Starting New Language Pairs

This document explains how to start new Neahttadigisánit projects.

Starting a new project

Commands here may assume that you have already configured the virtual environment. If you are not sure, you probably have not done so. See Developing in NDS and virtualenv.

Also this assumes you have determined a project short name already. These can be changed at a later time, but with some amount of find/replace work, and moving directories. Below, PROJNAME will stand in for this. Replace it with your project name.

Create the configuration file

In the terminal, move to $GTHOME/apps/dicts/nds/neahtta/
Copy configs/sample.config.yaml.in to configs/PROJNAME.yaml.in
Add the new file to SVN.
Open the file in a text editor, and read through the settings. There are numerous comments to guide you.
When you are done, check in the changes.

Adding language names

Open the file configs/language_names.yaml
For each language in the project, check the following (there are plenty of comments to guide you):
1. the NAMES variable contains the ISO codes, and then a string marked for localization with the language names in English
2. the LOCALISATION_NAMES_BY_LANGUAGE contains ISO codes, and the language's own name / endonym
3. the ISO_TRANSFORMS contains any potential pairs of two-character and three-character ISO codes

Create additional directories and files

TODO:

Fabfile

Search the file for instances of sample and follow the instructions there.
DO NOT check this in yet.

Makefile

copy sample to a new location, uncomment it, and follow the instructions there.
Be sure to replace instances of sample in your new section with the PROJNAME.

TODO: this is a slightly more complex part, which I wish to do away with by generalizing the makefile settings into the .yaml.in config, interpreted by 'fabric'. Make will still be used, but everything will be configured by environment variables instead. This way we can ensure that configuration is an easier process, and build information is more visible.

Test the configuration

In the terminal, move to $GTHOME/apps/dicts/nds/neahtta/
Activate the virtualenv
Run fab PROJNAME compile, and wait until the process completes.
Run fab PROJNAME test_configuration, and wait until the process completes. Check FST path names and ensure that the build process moved all the files to the proper location.
Run fab PROJNAME runserver. If this completes, navigate to the address that you see at the end of the output in your browser.
Does everything seem to work as intended? If so...
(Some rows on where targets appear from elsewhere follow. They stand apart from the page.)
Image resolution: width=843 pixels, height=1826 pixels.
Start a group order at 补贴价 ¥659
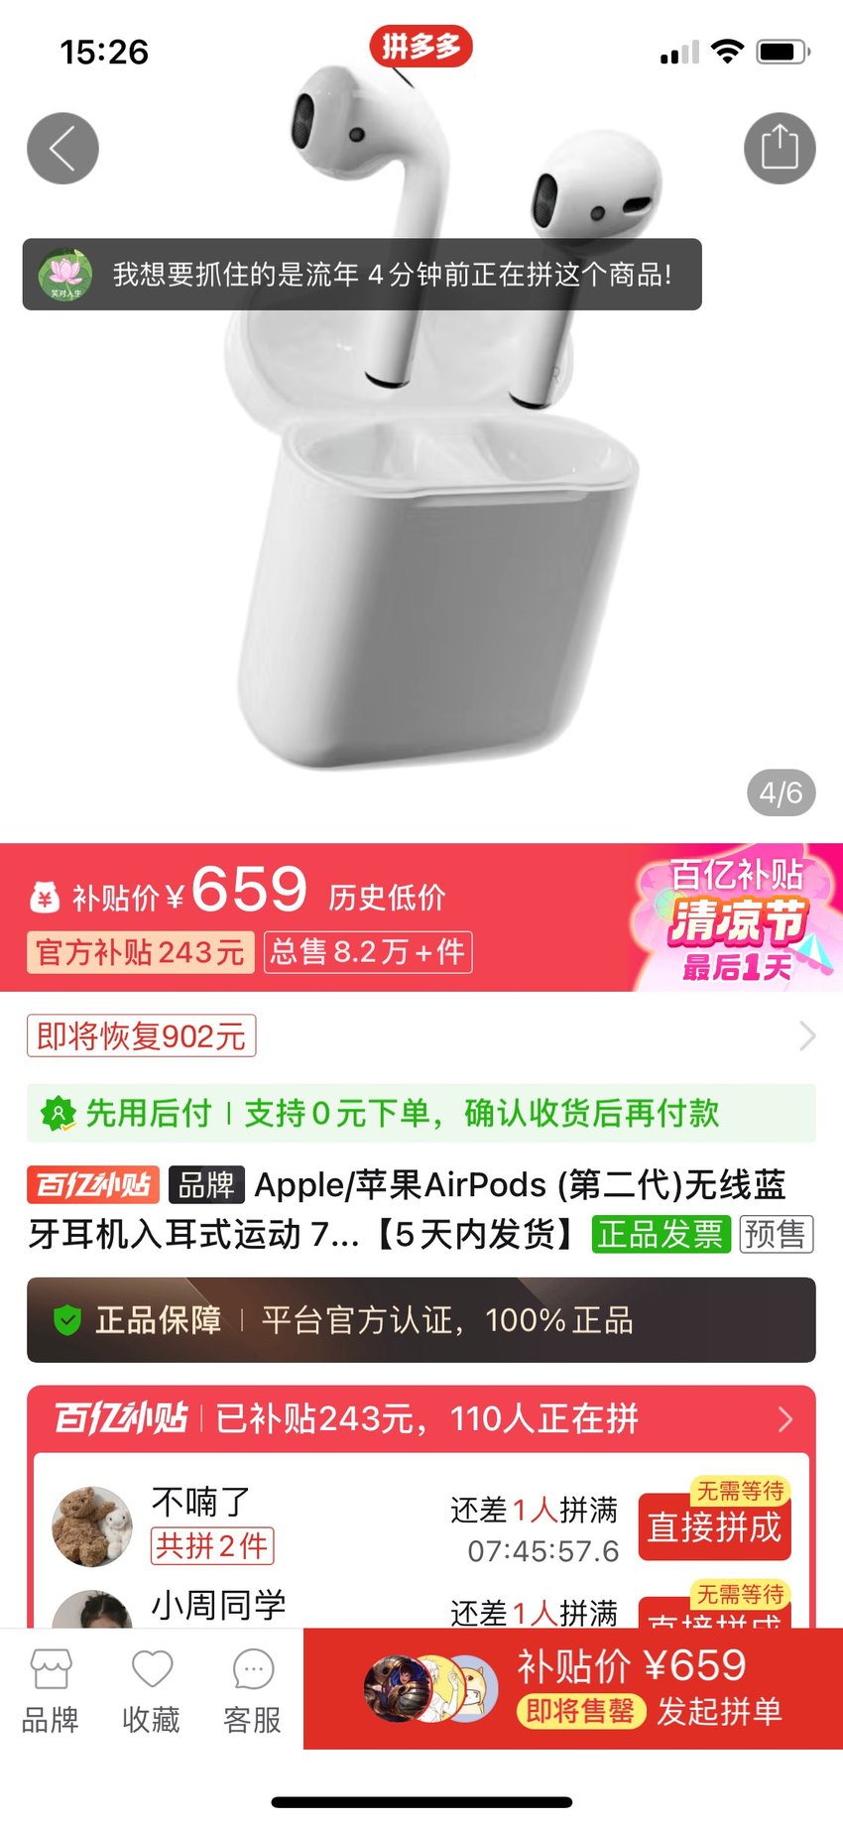coord(573,1688)
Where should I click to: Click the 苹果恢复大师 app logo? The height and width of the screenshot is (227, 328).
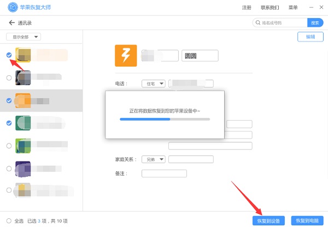(x=10, y=7)
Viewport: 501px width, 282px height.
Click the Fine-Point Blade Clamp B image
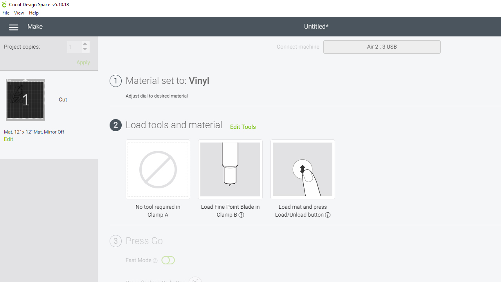230,169
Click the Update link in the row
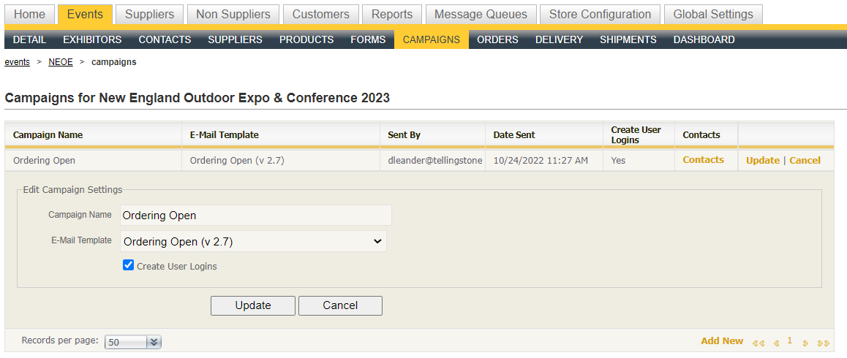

Check in the configurations

Check in the following config files

fabfile.py
dicts/Makefile
config/language_names.py
config/PROJNAME.config.yaml.in

Create additional files

TODO: confirm that there isn't anything required for the base configuration to work (maybe user friendly tag file?)

Server-side configuration

Adding opt directories for FST deployment

If, while editing the Makefile, you are creating new languages in the opt directory for deployment, there are three things to do:

create /opt/smi/LANG/bin
check permissions on directories /opt/smi/LANG/bin and /opt/smi/LANG, if it is owned by the group neahtta, and writeable by that group

Configuring nginx

TODO:

Installing an init.d script

TODO:

Added polish

Now that we have a running instance, it's time for some extra configuration.

Flags

For languages that have a translation available in the interface, a flag is necessary for the menu. Wikipedia provides pretty much all flags in SVG format, and automatically converts to PNG. To get a roughly 20 x 15 px flag, use the following steps:

Find the flag .svg page in wikipedia, e.g. by browsing to the language page or region page, and click on the flag: http://en.wikipedia.org/wiki/File:Flag_of_Nenets_Autonomous_District.svg
Look for the link just below: "This image rendered as PNG in other sizes: 200px, 500px, 1000px, 2000px."
Click any size, preferrably the smallest, and alter the url path, to change the width of the flag to 20px:

    http://upload.wikimedia.org/wikipedia/commons/thumb/1/15/Flag_of_Nenets_Autonomous_District.svg/200px-Flag_of_Nenets_Autonomous_District.svg.png
    ->
    http://upload.wikimedia.org/wikipedia/commons/thumb/1/15/Flag_of_Nenets_Autonomous_District.svg/20px-Flag_of_Nenets_Autonomous_District.svg.png

Save the file to static/img/flags/, and match the path name so that it is LOCALE_20x15.png.

Linguistic configuration (paradigms, etc.)

See NDS Linguistic Settings.

Configuring a new pair in an existing instance

So far the process is a little complex, but there are things that can be done mostly by linguists once the basic structure is in place. In each following section, I'll mark who the role is best suited for, thus it's clearer where work can be shared.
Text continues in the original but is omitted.